Notorious Medicare Secondary Payer Plaintiffs Bounced Again

Notorious Medicare Secondary Payer Plaintiffs Bounced Again


The MSP plaintiffs are at it again, and without success this time around.  In MSP Recovery Claims Series LLC v. Pfizer Inc., 2025 U.S. Dist. LEXIS 38647 (D.D.C. Mar. 4, 2025), the group of law firms formed to file lawsuits under the Medicare Secondary Payer Act (hence the “MSP” in the various plaintiffs’ names) sued a drug manufacturer and other defendants alleging vaguely that payers who assigned their rights to the plaintiffs were defrauded in the purchase of prescription drugs.  As will be seen, that was not sufficient to state a claim.

The MSP plaintiffs got their start by acquiring the rights of private Medicare Advantage payers to pursue reimbursement from primary payers under the Medicare Secondary Payer Act.  They focused initially on the Medicare Secondary Payer Act’s private right of action, but they have branched out since to RICO and other statutory claims.  We have brought you multiple examples, including here, here, here, and here

Their record lately is not good, and in the view of at least one district judge, they are wearing out their welcome in our federal courts.  According to this judge, these plaintiffs (essentially “assignee debt collectors”) have “little incentive on the front end” to evaluate their claims and instead “rush to file litigation” in the hope that something sticks.  MSP Recovery, at *2-*3.  This approach “is not sitting well with many judges . . . and has garnered harsh criticism from courts across the country,” where these plaintiffs are “consuming vast judicial resources . . . and imposing enormous burdens on the [judicial] system.”  Id. at *3. 

Gosh judge, why don’t you tell us how you really feel? 

With this warm up, we commend the court for its patience in allowing these plaintiffs three chances to plead valid claims.  But alas, even with that latitude, the plaintiffs could not do it.  The court previously dismissed the entire complaint for lack of standing and then dismissed RICO claims in the First Amended Complaint for failure to state a claim.  As a result, the Second Amended Complaint alleged only state-law consumer fraud, common law fraud, and unfair trade practices claims.  Id. at *3-*4. 

The district court dismissed those claims, too.  To start, the plaintiffs had no standing to bring claims against defendants with relationships only in Rhode Island and California because the plaintiffs did not allege that any of the subject drugs were purchased in Rhode Island or California.  As the court ruled, courts dispense standing to specific plaintiffs and specific claims, not to “groups of plaintiffs ‘in gross.’”  The court further held that the plaintiffs had no standing under Delaware’s laws because the plaintiffs did not allege that any of their assignors was injured in Delaware.  One assignor/payer had enrollees in Delaware, but the plaintiff did not allege that the assignor ever paid for the subject drugs in Delaware, or even that they were prescribed there.  No standing.  Id. at *7-*8. 

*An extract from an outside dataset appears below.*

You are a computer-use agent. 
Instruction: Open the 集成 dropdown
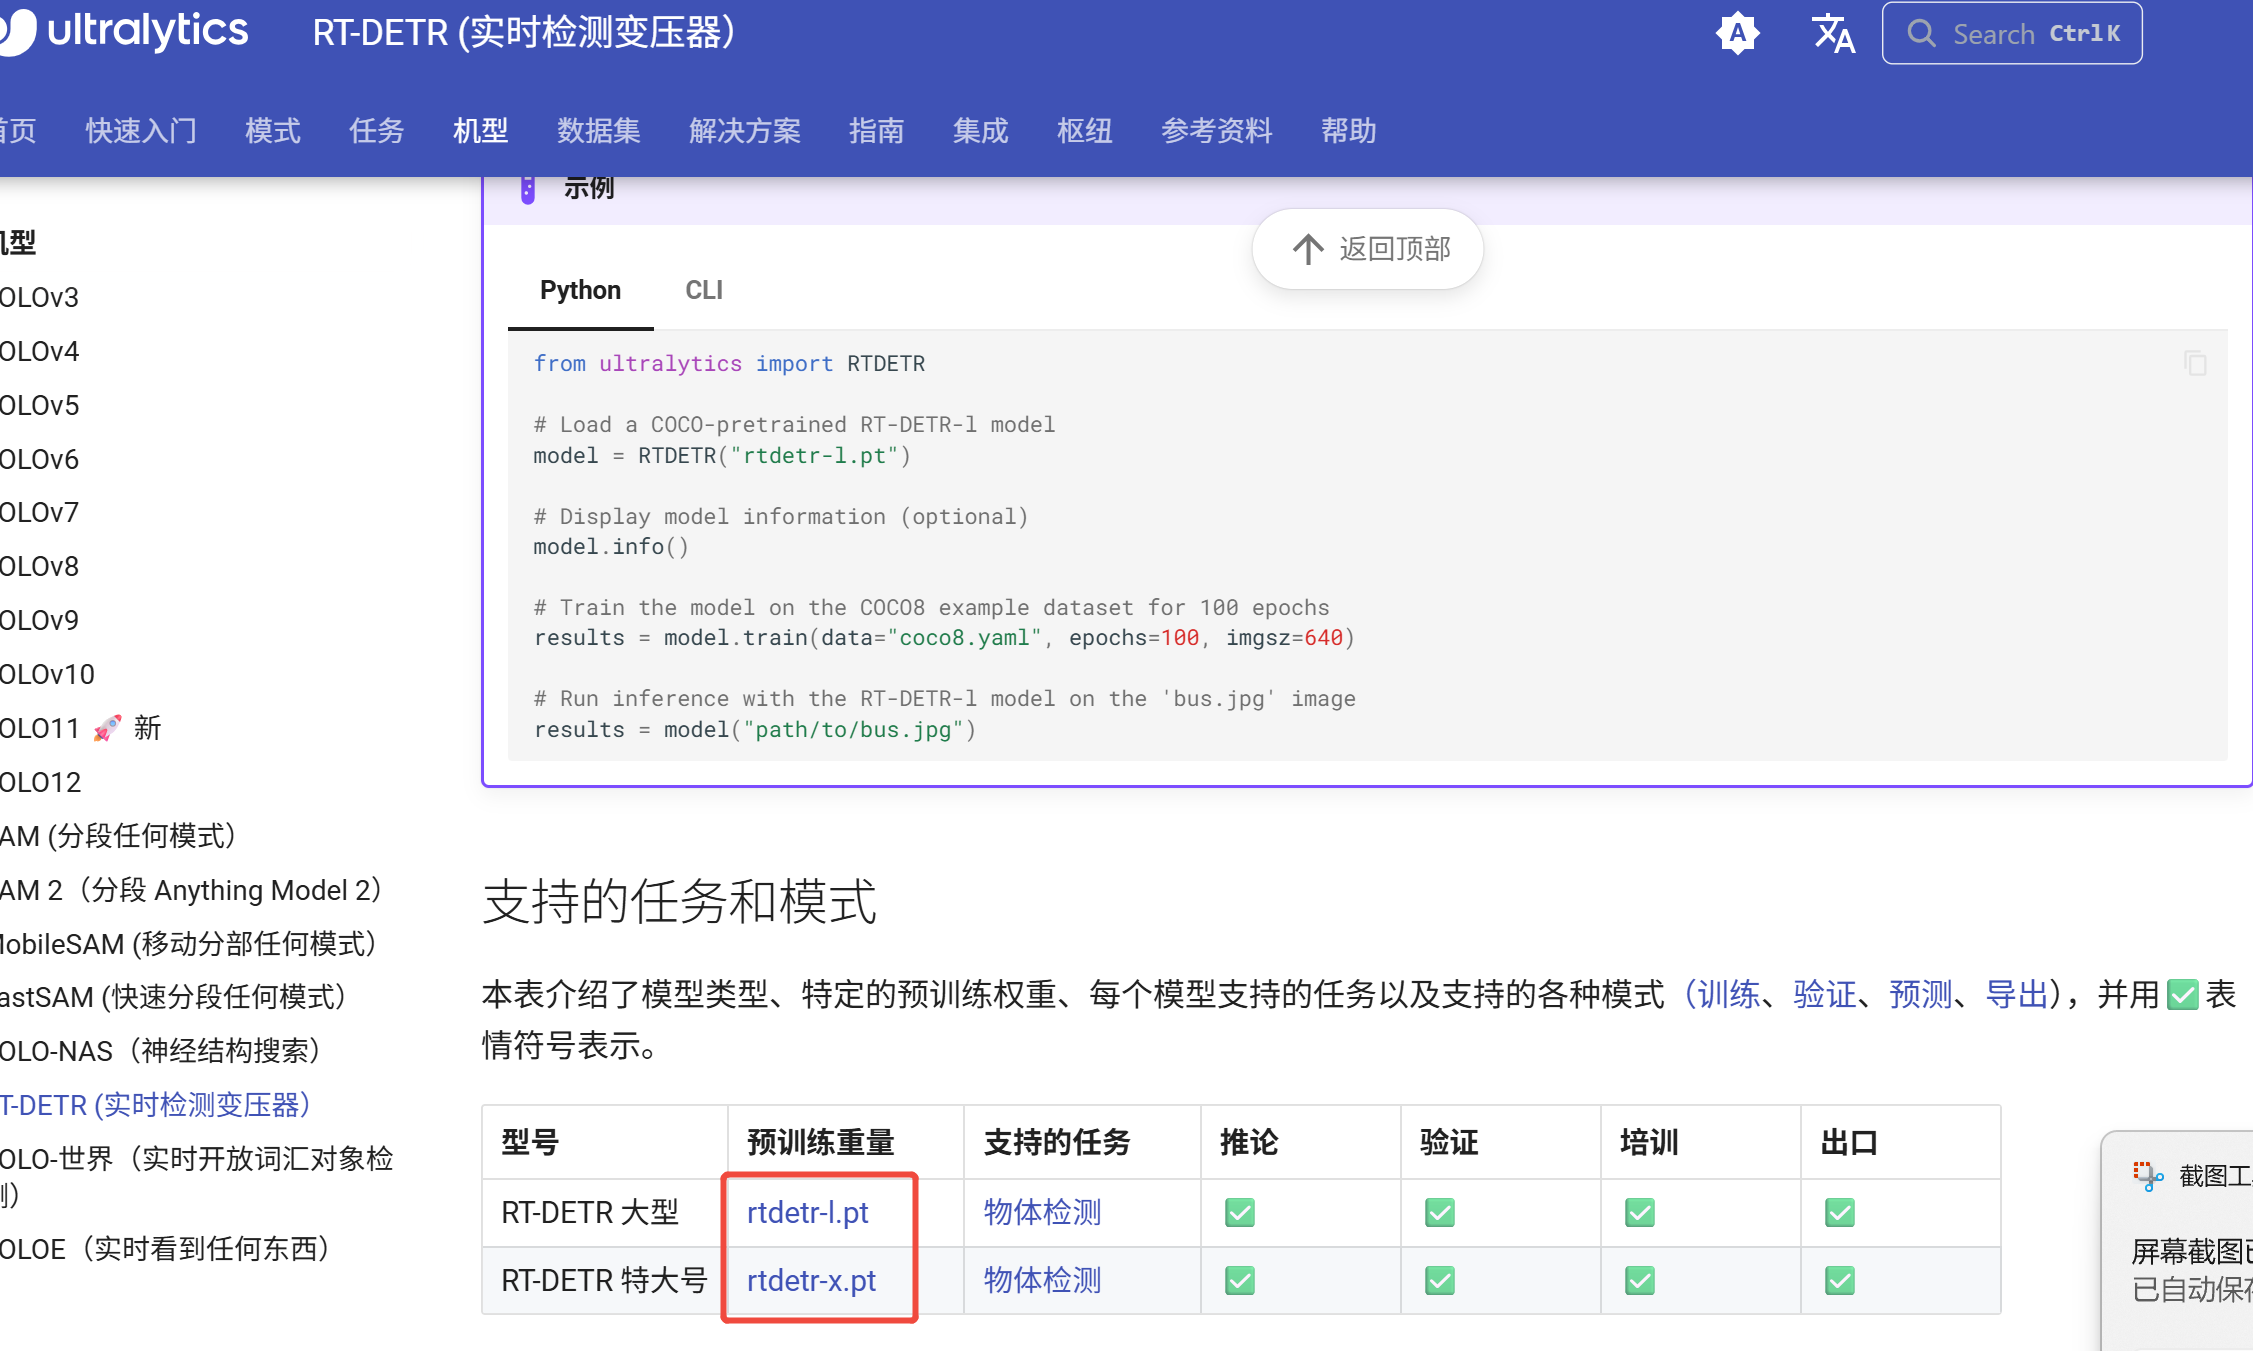click(x=980, y=131)
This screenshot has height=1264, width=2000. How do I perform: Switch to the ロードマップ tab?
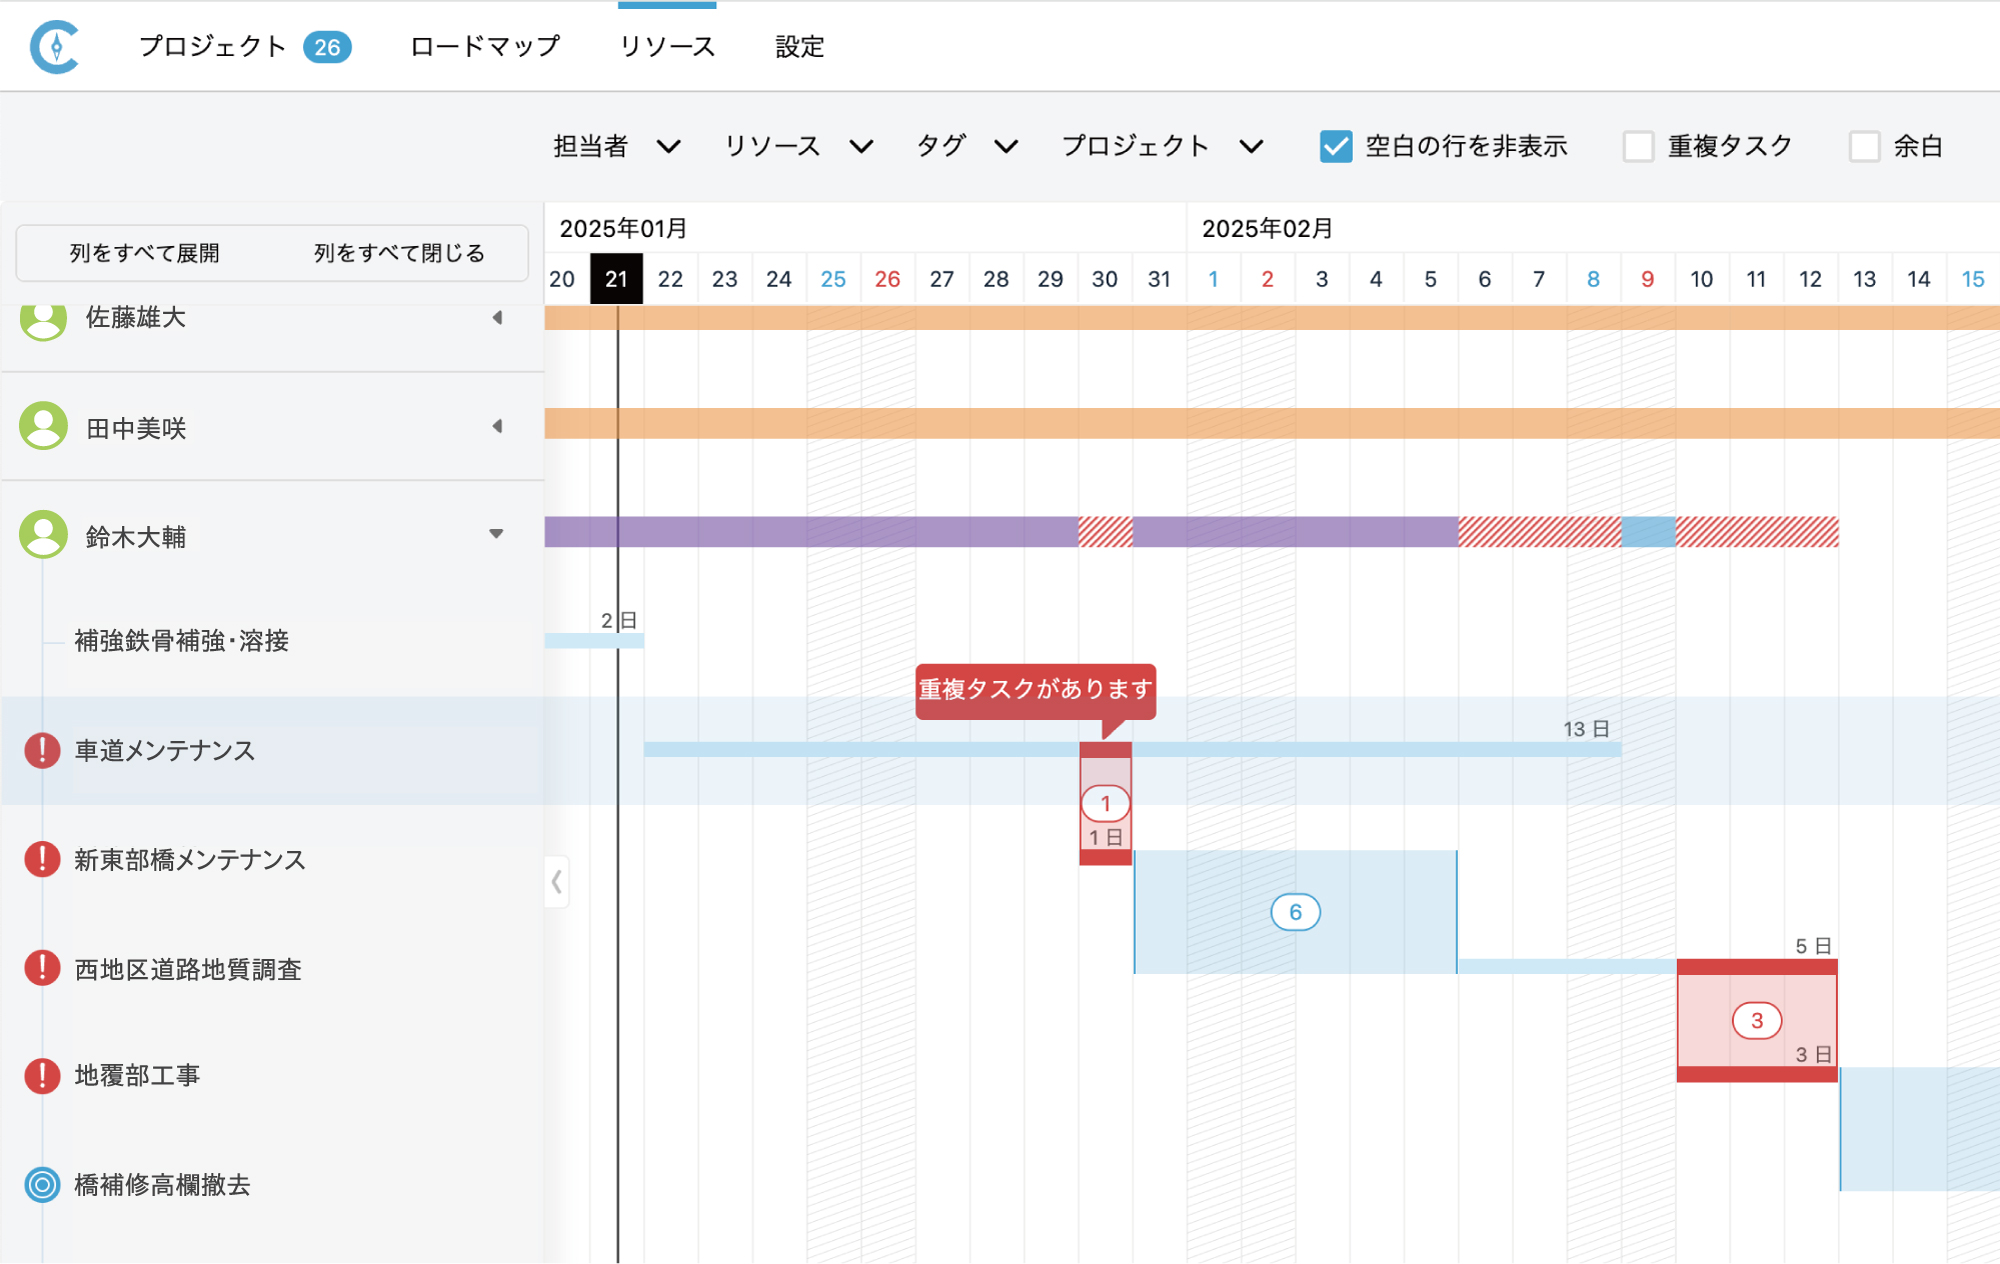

Where the plaintiffs did have standing, they failed to meet Rule 9(b)’s heightened pleading standard.  The plaintiffs’ claims clearly sounded in fraud:  The Second Amended Complaint focused on alleged false and fraudulent statements, and although the plaintiffs alleged that the defendants’ alleged conduct ran afoul of other public policy considerations, the underlying factual allegations always came back to alleged false and deceptive statements. 

The plaintiffs therefore had to plead their claims with particularity, which they did not accomplish:  “Although the amendments add length and recharacterize the same factual allegations to make them seem worse, they ‘are lengthy, [but] not specific.”  Id. at *11. 

“Lengthy, but not specific.”  In other words, the plaintiffs said a lot, but they did not provide the who, what, when, and where of the alleged fraudulent statements or conduct.  They emphasized certain more specific allegations of their Second Amended Complaint, but the court saw those paragraphs merely as conclusory assertions of knowledge and intent, without the facts to back them up. 

The court therefore dismissed all the remaining claims and did so with prejudice.  This was the plaintiffs’ third try at pleading and their second opportunity to amend.  Moreover, the “parties have undergone three rounds of briefing with hundreds of pages and tens of thousands of words spent on the motions to dismiss alone.  And as the Court has already outlined, this is not the plaintiffs’ ‘first rodeo.’”  Id. at *13-*14.  As they say in places where rodeos flourish, “This dog don’t hunt.”